Don't forget to read the fine print - your fiduciary risk is high if you don't
Don't forget to read the fine print - your fiduciary risk is high if you don't

TL;DR: Just as 401(k) lawsuits exposed excessive fees, hidden costs in self-funded health plans are now under the spotlight. Employers must learn to spot them — or risk financial leakage and fiduciary liability.

Introduction

The next “401(k) fee crisis” won’t be about retirement plans — it’s happening in healthcare. Self-funded plan sponsors face a wave of hidden costs buried in ASO, PBM, and stop-loss contracts. What appears to be routine administration often masks charges that drain plan assets and compromise compliance.

Where Hidden Fees Hide

Every hidden fee siphons dollars directly from member benefits
Every hidden fee siphons dollars directly from member benefits

Plan sponsors should be on guard for:

  • Shared Savings Fees – Paying vendors a cut of “savings” on claims that should never have been billed in the first place.

  • Recovery Fees – TPAs charging 25–40% to fix their own errors and return plan dollars.

  • Repricing / Network Access Fees – Add-on charges to apply a contract discount.

  • Duplicate Admin Fees – Double-billing for claim processing, “special handling,” or stop-loss coordination.

  • Data & Reporting Fees – Paying to access your own claims information.

Why It Matters

Every hidden fee siphons dollars directly from member benefits. Worse, courts and regulators are increasingly treating these costs like the excessive 401(k) fees of a decade ago — a fiduciary risk that can’t be ignored.

How to Protect Your Plan

  • Read between the lines – Fee schedules and contract terms often obscure the real costs.

  • Benchmark and audit – Independent reviews uncover charges that vendors gloss over.

  • Engage expert counsel – A seasoned ERISA attorney like Julie Selesnick can spot traps buried in vendor contracts.

  • Use independent oversight – ClaimInformatics exposes hidden fees, enforces transparency, and ensures plan recoveries flow back to the employer.

Conclusion

Hidden fees aren’t line items—they’re buried landmines—employers who don’t dig deeper risk fiduciary exposure and wasted plan assets. With the right legal guidance and independent auditing, committees can effectively protect participants, enhance compliance, and reduce costs.

👉 Bottom line: Watch for hidden fees, document oversight, and don’t go it alone.

Problem set:
• a. According to the article on hidden fees in self-funded health plans, why can these fees not be ignored? Answer in one to three sentences.
• b. From the hidden-fees article, extract the passage between "Every hidden fee siphons dollars directly from member benefits." and "to the employer.", inclusive.

Entries on target coordinates:
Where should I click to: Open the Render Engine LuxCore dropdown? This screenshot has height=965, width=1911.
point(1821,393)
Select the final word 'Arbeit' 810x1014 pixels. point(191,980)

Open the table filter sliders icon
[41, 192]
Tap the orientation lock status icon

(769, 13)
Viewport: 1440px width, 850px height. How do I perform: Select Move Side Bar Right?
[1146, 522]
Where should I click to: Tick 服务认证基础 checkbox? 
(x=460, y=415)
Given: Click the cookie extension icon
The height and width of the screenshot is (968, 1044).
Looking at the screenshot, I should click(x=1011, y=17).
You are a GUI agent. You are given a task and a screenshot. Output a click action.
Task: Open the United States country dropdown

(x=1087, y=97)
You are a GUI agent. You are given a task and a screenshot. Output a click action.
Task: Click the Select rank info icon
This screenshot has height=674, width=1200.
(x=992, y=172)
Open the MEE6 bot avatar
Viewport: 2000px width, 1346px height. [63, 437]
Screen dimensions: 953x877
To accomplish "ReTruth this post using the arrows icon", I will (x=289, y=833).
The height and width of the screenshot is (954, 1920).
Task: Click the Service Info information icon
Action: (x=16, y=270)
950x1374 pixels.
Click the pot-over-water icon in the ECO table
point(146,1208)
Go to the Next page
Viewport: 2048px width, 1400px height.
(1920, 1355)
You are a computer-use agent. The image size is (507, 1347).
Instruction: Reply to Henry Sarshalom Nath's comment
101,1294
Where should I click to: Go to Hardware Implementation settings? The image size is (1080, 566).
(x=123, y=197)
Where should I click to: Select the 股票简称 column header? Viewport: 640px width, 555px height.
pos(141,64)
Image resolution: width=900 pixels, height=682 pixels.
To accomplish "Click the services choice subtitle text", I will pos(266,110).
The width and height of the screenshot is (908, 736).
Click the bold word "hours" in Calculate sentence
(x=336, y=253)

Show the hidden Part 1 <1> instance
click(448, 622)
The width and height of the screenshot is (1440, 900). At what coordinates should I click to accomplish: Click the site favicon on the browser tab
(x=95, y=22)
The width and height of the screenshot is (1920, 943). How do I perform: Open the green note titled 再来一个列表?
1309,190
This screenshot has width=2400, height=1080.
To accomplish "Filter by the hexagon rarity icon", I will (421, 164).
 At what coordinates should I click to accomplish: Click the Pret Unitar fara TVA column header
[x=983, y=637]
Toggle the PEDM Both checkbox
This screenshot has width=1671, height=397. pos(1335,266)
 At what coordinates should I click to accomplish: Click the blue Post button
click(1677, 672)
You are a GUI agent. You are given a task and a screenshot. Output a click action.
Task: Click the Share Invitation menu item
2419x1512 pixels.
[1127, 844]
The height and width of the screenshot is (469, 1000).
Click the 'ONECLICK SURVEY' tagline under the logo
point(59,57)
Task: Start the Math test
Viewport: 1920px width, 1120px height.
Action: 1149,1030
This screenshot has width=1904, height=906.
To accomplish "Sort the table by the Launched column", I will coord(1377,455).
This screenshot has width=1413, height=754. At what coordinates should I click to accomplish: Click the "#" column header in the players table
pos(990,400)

Solutions per task:
• a. Every hidden fee takes dollars directly from member benefits. Courts and regulators also increasingly treat these costs like the excessive 401(k) fees of a decade ago, which makes them a fiduciary risk.

• b.
Every hidden fee siphons dollars directly from member benefits. Worse, courts and regulators are increasingly treating these costs like the excessive 401(k) fees of a decade ago — a fiduciary risk that can’t be ignored.

How to Protect Your Plan

  • Read between the lines – Fee schedules and contract terms often obscure the real costs.

  • Benchmark and audit – Independent reviews uncover charges that vendors gloss over.

  • Engage expert counsel – A seasoned ERISA attorney like Julie Selesnick can spot traps buried in vendor contracts.

  • Use independent oversight – ClaimInformatics exposes hidden fees, enforces transparency, and ensures plan recoveries flow back to the employer.